● **SUPPLIED PASSAGE**:
★ ★ ★

NOTES TO CONSOLIDATED FINANCIAL STATEMENTS—(Continued)
12. EARNINGS PER COMMON SHARE COMPUTATION
Detail supporting the computation of basic and diluted earnings per common share was as follows for the
years ended December 31, 2004, 2003 and 2002:
2004 2003 2002
(in thousands, except per share results)
Net income available for common stockholders ..... $280,012 $228,934 $142,755
Weighted average outstanding shares of common
stock used to compute basic earnings per common
share ..................................... 160,421 158,968 163,489
Dilutive effect of:
Employee stock options .................... 1,999 1,240 999
Restricted stock awards .................... 36 1,752 3,313
Shares used to compute diluted earnings per common
share ..................................... 162,456 161,960 167,801
Basic earnings per common share ................ $ 1.75 $ 1.44 $ 0.87
Diluted earnings per common share ............... $ 1.72 $ 1.41 $ 0.85
Stock options to purchase 2,134,184 shares in 2004, 4,209,266 shares in 2003, and 5,050,396 shares in
2002, were anti-dilutive and, therefore, were not included in the computations of diluted earnings per common
share.
13. STOCKHOLDERS’ EQUITY
Stock Repurchase Plan
The Board of Directors had authorized the use of up to $100 million for the repurchase of our common
shares exclusive of shares repurchased in connection with employee stock plans. The shares could be purchased
from time to time at prevailing prices in the open market or in privately negotiated transactions. The
authorization expired in January 2005.
During 2004, we acquired 3.8 million of our common shares at an aggregate cost of $67.0 million, or an
average of $17.83 per share. Of these shares, 3.6 million were acquired in open market transactions at an
aggregate cost of $63.7 million, or an average of $17.52 per share, and the remaining 0.2 million shares were
acquired in connection with employee stock plans at an aggregate cost of $3.3 million, or an average of $26.87
per share.

★ ★ ★

● **EXERCISE OBJECTIVE**: Rewrite the stretch of the earnings-per-share note from "NOTES TO CONSOLIDATED" through "per share results)", switching "supporting" to "underlying". The material that comes next stands apart from the earnings-per-share note.

★ ★ ★

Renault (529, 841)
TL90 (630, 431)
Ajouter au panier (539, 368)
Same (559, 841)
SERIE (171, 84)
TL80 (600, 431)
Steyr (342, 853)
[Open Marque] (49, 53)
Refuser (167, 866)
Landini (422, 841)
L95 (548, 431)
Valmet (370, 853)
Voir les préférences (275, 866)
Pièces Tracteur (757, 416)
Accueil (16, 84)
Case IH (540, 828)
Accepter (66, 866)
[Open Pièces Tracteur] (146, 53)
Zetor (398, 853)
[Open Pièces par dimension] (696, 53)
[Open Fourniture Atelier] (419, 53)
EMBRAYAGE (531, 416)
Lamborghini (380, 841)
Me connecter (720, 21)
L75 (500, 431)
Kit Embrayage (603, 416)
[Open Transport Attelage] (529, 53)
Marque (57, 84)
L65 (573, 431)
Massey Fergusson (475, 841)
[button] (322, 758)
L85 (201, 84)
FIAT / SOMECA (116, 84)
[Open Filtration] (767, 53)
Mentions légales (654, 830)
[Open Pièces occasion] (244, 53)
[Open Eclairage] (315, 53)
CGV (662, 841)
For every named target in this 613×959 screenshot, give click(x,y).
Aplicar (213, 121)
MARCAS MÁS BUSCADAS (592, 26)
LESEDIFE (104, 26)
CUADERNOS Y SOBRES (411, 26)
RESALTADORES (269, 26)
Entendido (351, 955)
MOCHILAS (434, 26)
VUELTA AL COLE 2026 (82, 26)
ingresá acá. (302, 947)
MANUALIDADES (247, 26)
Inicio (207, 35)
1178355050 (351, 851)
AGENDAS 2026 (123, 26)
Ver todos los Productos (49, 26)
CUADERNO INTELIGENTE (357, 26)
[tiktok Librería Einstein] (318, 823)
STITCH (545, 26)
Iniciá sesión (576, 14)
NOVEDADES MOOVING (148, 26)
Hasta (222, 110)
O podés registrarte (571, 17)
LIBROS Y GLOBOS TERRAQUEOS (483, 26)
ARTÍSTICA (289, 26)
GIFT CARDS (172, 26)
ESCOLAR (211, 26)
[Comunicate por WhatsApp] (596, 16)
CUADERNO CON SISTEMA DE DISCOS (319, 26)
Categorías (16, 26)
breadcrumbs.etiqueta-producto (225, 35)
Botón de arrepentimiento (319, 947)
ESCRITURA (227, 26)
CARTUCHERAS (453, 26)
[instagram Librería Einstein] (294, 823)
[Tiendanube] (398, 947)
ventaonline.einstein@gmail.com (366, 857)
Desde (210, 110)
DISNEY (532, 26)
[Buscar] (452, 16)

★ ★ ★

● **RIGHT ANSWER**:
NOTES TO CONSOLIDATED FINANCIAL STATEMENTS—(Continued)
12. EARNINGS PER COMMON SHARE COMPUTATION
Detail underlying the computation of basic and diluted earnings per common share was as follows for the
years ended December 31, 2004, 2003 and 2002:
2004 2003 2002
(in thousands, except per share results)